Method is insensitive to the choice of image conditioner: both IP-Adapter and ControlNet are effective, demonstrating the generality of the approach.
VSD, despite more refined distribution modeling, still produces unnatural colors and structural artifacts due to neglect of source dynamics.
SDS-Bridge's hand-crafted negative prompts introduce new biases (e.g., material and texture artifacts), limiting flexibility.

Highlights & Insights¶

Precise problem analysis with mathematical grounding: Decomposing the SDS gradient into \(m_1\) and \(m_2\), and further expanding it into a pseudo-editing formulation (Eq. 8), clearly exposes the information loss caused by the unconditional source estimate. This analytical framework is far more convincing than intuitive explanations alone.
Extremely lightweight method: The core modification amounts to replacing the unconditional branch in CFG with an image-conditioned branch — a change on the order of a single line of code, requiring no additional networks or training data. The Filter/Finetune strategies are equally simple.
The "dynamic source distribution" perspective may generalize to other distillation scenarios: e.g., SDS variants in 2D editing and video generation — any iterative optimization setting using SDS could benefit from analogous source anchoring.

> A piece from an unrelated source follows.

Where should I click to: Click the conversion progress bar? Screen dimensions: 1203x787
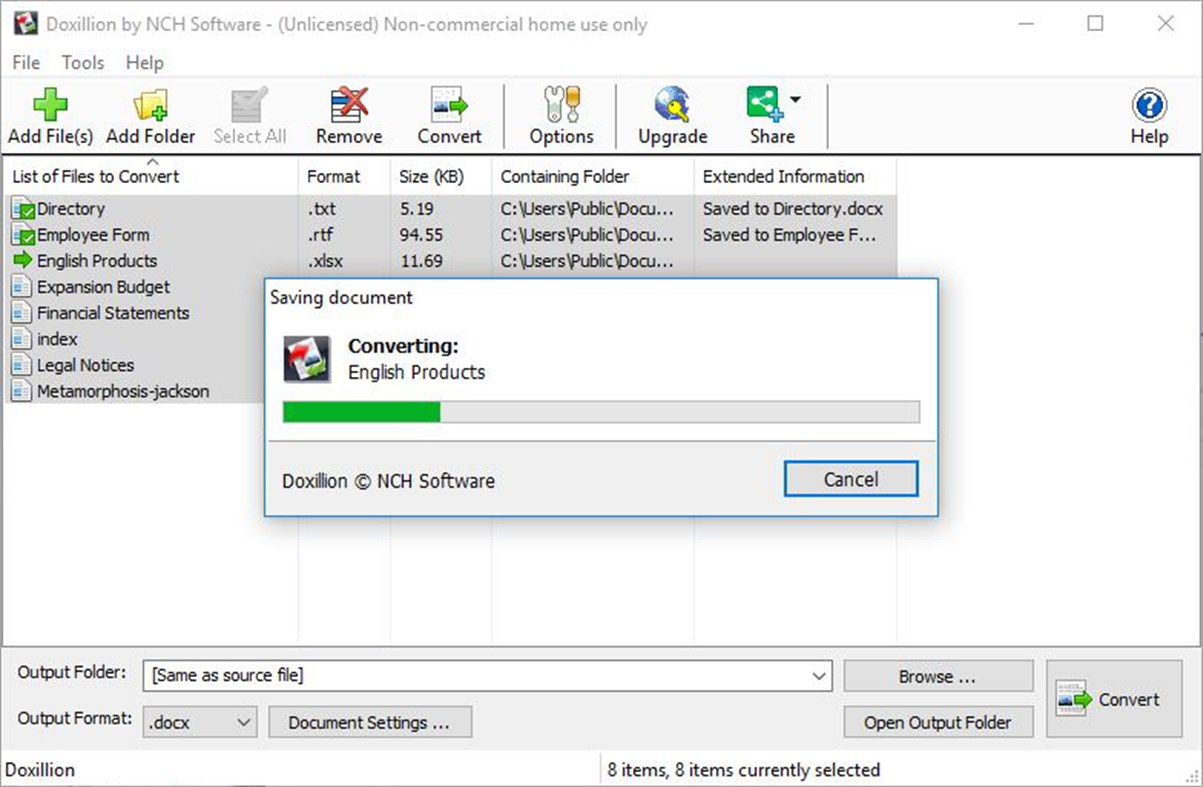600,411
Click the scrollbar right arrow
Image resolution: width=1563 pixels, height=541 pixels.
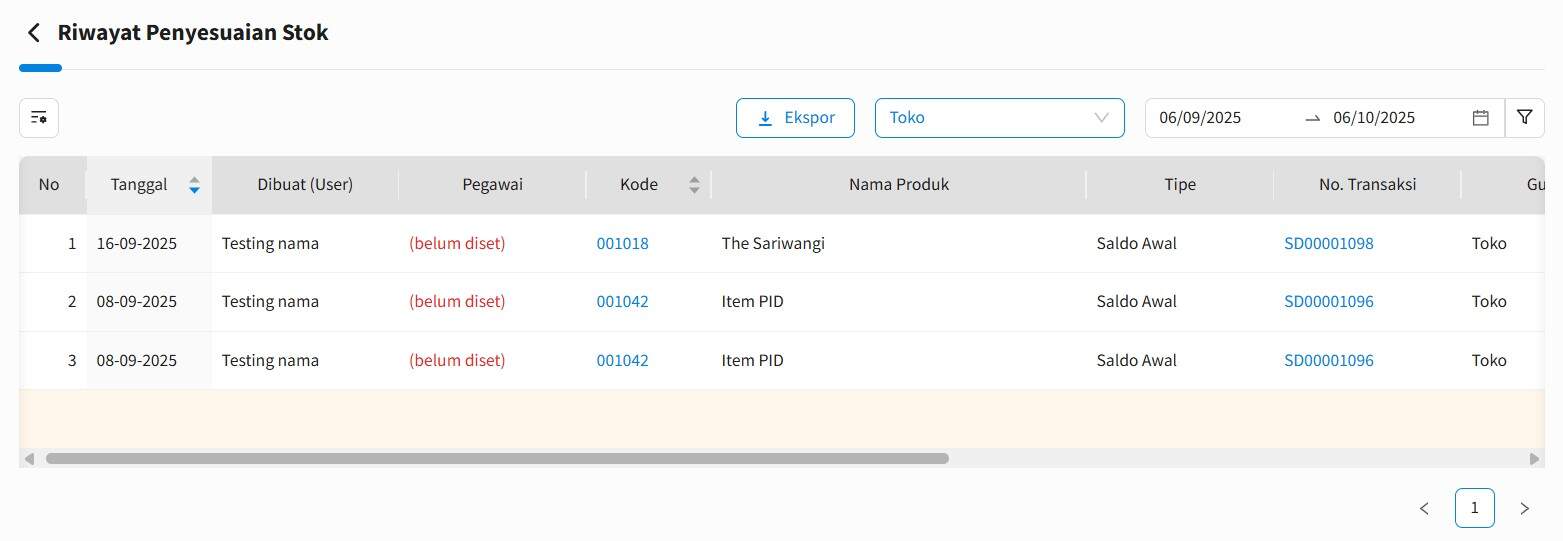pos(1535,458)
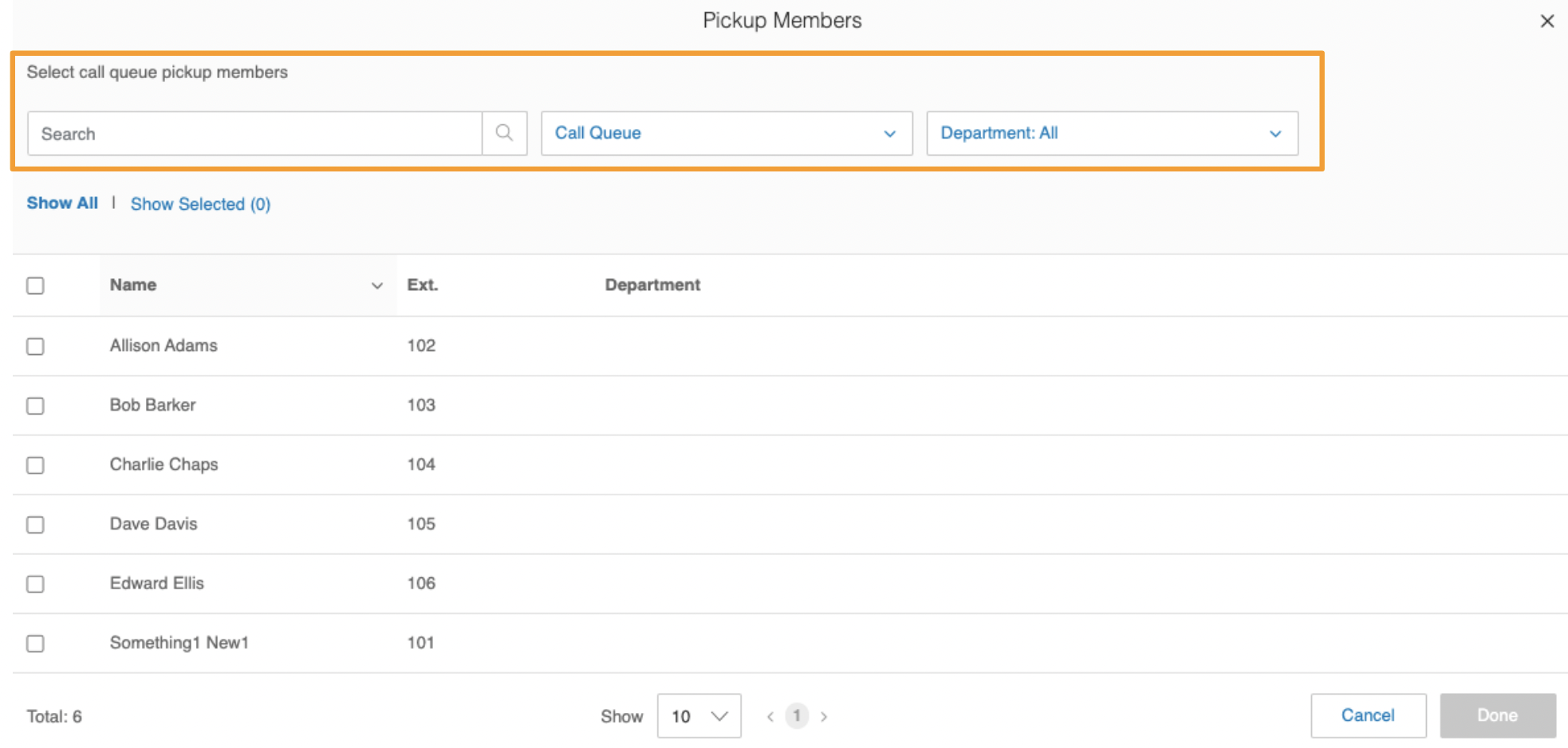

Limitations & Future Work¶

Still reliant on the SDS paradigm: inherits SDS's inherently slow optimization (requiring thousands of steps), making it unsuitable for real-time applications.
Upper-bounded by image conditioner capability: if IP-Adapter/ControlNet exhibits poor inversion capability for certain rendering styles, source estimation quality degrades (which motivates the Filter strategy).
No comparison with feed-forward 3D generation methods: the T3Bench evaluation only compares against SDS variants, lacking comparison with 3D-native generative models.

vs. VSD (ProlificDreamer): VSD trains a LoRA-based particle distribution model to approximate the source distribution, incurring high computational overhead (4 models). AnchorDS directly conditions on the rendered image with zero additional models and achieves superior performance.
vs. SDS-Bridge: SDS-Bridge corrects source bias via hand-crafted negative prompts describing the 3D state, introducing new biases. AnchorDS lets the model directly "see" the current rendering, introducing no additional bias.
vs. DDS: DDS also uses a reference image but requires a paired reference prompt and serves a different purpose. AnchorDS acquires its image condition automatically (the current rendering).

Rating¶

Novelty: ⭐⭐⭐⭐ In-depth analysis of the source distribution problem in SDS; method is elegant and concise.
Experimental Thoroughness: ⭐⭐⭐⭐ T3Bench + human evaluation + ablation + multi-baseline comparison.
Writing Quality: ⭐⭐⭐⭐⭐ Analysis and derivations are clear, figures are intuitive, and the logical chain is complete.
Value: ⭐⭐⭐⭐ A significant improvement within the SDS framework; the method is simple and reproducible.